Ethics in Artificial Intelligence

Artificial Intelligence (AI) is changing the way we live. It is transforming diagnosis and treatment throughout healthcare, improving patient outcomes. Through robotics, it is unleashing new productivity and quality in manufacturing, accelerating drug discovery, and improving road safety. As emerging technologies like ChatGPT have become more widely adopted by individuals, ethical and political implications of AI adoption are becoming increasingly important.

The benefits of AI are undoubtedly numerous, but if algorithms do not adhere to ethical guidelines, is it safe to trust and use their outputs? If the results are not ethical or, if a business has no way to cannot ascertain whether the results are ethical, where is the trust? Where is the value? And how big is the risk?

A collaborative effort to design, implement, and refine ethical AI is more effective when it adheres to a number of ethical principles, including individual rights, privacy, non-discrimination, and non-manipulation.

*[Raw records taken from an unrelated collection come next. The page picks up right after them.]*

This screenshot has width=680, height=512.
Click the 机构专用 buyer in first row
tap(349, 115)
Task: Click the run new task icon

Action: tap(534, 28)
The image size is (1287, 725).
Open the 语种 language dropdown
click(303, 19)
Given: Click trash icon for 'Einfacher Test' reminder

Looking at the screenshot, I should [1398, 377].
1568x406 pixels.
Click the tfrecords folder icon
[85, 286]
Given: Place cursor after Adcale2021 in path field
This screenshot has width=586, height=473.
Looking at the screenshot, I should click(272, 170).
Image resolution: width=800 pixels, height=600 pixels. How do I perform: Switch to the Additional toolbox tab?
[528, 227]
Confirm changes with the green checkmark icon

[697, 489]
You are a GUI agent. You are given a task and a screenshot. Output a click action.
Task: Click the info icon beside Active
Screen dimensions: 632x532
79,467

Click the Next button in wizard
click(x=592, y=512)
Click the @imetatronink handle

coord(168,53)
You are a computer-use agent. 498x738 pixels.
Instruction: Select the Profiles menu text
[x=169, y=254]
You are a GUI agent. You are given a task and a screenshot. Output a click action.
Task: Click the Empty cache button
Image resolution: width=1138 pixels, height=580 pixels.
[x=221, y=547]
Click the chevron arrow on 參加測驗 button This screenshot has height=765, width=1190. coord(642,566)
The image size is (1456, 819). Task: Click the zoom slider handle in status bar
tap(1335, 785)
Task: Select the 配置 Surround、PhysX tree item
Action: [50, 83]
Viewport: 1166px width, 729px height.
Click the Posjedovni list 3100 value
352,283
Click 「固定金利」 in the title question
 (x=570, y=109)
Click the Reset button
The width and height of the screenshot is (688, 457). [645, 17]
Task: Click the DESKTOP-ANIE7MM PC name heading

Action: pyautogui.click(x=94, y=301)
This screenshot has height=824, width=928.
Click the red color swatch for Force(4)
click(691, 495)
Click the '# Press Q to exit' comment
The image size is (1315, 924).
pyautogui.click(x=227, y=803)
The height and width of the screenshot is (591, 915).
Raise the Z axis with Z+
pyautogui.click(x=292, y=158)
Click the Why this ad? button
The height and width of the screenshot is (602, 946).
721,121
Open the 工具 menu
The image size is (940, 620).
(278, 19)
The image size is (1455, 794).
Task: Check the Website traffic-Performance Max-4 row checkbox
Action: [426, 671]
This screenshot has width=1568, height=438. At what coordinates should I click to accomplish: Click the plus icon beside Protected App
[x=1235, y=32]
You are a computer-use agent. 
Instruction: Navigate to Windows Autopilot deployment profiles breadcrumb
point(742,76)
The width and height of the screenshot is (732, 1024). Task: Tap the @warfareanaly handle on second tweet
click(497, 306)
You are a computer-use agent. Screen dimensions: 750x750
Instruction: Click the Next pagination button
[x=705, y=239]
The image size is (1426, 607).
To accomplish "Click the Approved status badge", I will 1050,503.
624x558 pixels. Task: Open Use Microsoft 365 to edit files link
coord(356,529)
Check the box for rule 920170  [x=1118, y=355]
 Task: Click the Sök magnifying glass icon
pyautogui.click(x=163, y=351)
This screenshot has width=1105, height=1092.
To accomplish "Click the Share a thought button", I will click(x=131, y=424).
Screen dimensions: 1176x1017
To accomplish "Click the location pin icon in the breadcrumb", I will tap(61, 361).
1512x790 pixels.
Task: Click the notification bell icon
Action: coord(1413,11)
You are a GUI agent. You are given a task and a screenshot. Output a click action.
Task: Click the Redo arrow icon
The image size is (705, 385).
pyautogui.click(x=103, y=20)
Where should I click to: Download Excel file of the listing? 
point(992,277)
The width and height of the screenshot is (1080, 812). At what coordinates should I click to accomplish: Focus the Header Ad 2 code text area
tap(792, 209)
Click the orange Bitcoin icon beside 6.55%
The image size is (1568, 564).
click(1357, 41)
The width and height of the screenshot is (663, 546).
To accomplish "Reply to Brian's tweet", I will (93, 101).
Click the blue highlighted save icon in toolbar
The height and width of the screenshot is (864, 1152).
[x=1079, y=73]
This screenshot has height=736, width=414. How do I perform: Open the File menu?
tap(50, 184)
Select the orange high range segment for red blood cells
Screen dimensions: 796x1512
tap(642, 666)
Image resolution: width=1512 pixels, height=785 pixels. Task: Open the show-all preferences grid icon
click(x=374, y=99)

Zizo CEO, Peter Ruffley discusses the ethical issues surrounding AI, trust, and the importance of having robust data sets to support bias checking for organisations on the verge of an enormous shift in technology.

Unlocking Pandora’s Box

Calls from technology leaders for the industry to hold fire on the development of AI are too late. With the advent of ChatGPT, everyone is now playing with AI – and individual employee adoption is outpacing businesses’ ability to adapt. There is no way to tell whether work is done by people or by machines today, and managers are unaware if employees are using AI. And with employees now claiming to be using these tools to work multiple full time jobs, because the tools allow the completion of work such as content creation and coding, in half the time, companies need to get a handle on AI policies fast.

Leaving aside the ethical issues raised by individuals potentially defrauding their employers by not dedicating their full time to the job, the current ChatGPT output may not pose a huge risk. Chatbot-created emails and marketing copy should still be subject to the same levels of rigour and approval as manual content. 

But this is the tip of a very fast expanding iceberg. These tools are developing at a phenomenal pace, creating new, unconsidered risks every day. It is possible to get a chatbot to write Excel rules, for example, but with no way to demonstrate what rules have been used or data changed, can that data be trusted? With employees tending to hide their use of AI from employers, corporations are completely blind to the fast-evolving business risk. This is just the start. What happens when an engineer asks ChatGPT to compile the list of safety tasks? Or a lawyer uses the tool to check case law prior to providing a client opinion? The potential for disaster is unlimited.

Risk Recognition 

ChatGPT is just one side of the corporate AI story. A growing number of businesses are also embracing the power of AI and Machine Learning (ML) to automate health care and insurance processes. As a result, the rate of AI adoption by UK businesses is expected to reach 22.7% of companies by 2025, with a third of UK businesses expecting to have at least one AI tool by 2040, according to research commissioned by the Department for Digital, Culture, Media and Sport (DCMS).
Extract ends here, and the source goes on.